Determination of the Matrix-Fiber Cohesive Material Law of FRCM-Concrete Joints

Abstract

Fiber-reinforced cementitious matrix (FRCM) composites have been increasingly used to strengthen existing concrete and masonry structures in the last decade. Two guidelines are available for the design and construction of FRCM strengthened members: ACI 549.4R (2013) and CNR-DT 215 (2018). Both these guidelines employ the effective strain, i.e. the strain at which the composite action is lost, as key parameter for the evaluation of the capacity of FRCM strengthened members. The American guideline ACI 549.4R (2013) employs the results of clevis-grip tensile tests on FRCM coupons to determine the composite effective strain. Such strain is determined by the Italian guideline CNR-DT 215 (2018) combining the results of direct shear tests on FRCM-substrate joints and of tensile test of bare fiber textile.
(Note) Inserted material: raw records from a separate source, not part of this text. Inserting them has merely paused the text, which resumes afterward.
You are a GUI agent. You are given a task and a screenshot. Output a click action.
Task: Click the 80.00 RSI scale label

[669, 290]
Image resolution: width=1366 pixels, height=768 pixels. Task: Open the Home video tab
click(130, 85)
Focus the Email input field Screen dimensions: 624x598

The effective strain is strictly related to the matrix-fiber bond behavior, which can be expressed by the interface shear stress-slip relationship, i.e. the cohesive material law (CML). The effective strain is not sufficient for a full understanding of the structural response of strengthened members, since the knowledge of the CML is needed to predict important parameters such as the crack pattern or the location where debonding occurs in beams strengthened in flexure. This paper provides a simple procedure to obtain the CML from the load response obtained by direct shear tests of FRCM-substrate joints. The procedure is discussed and applied to the case of poliparaphenilene benzobisoxazole (PBO) FRCM-concrete joints previously tested by the authors.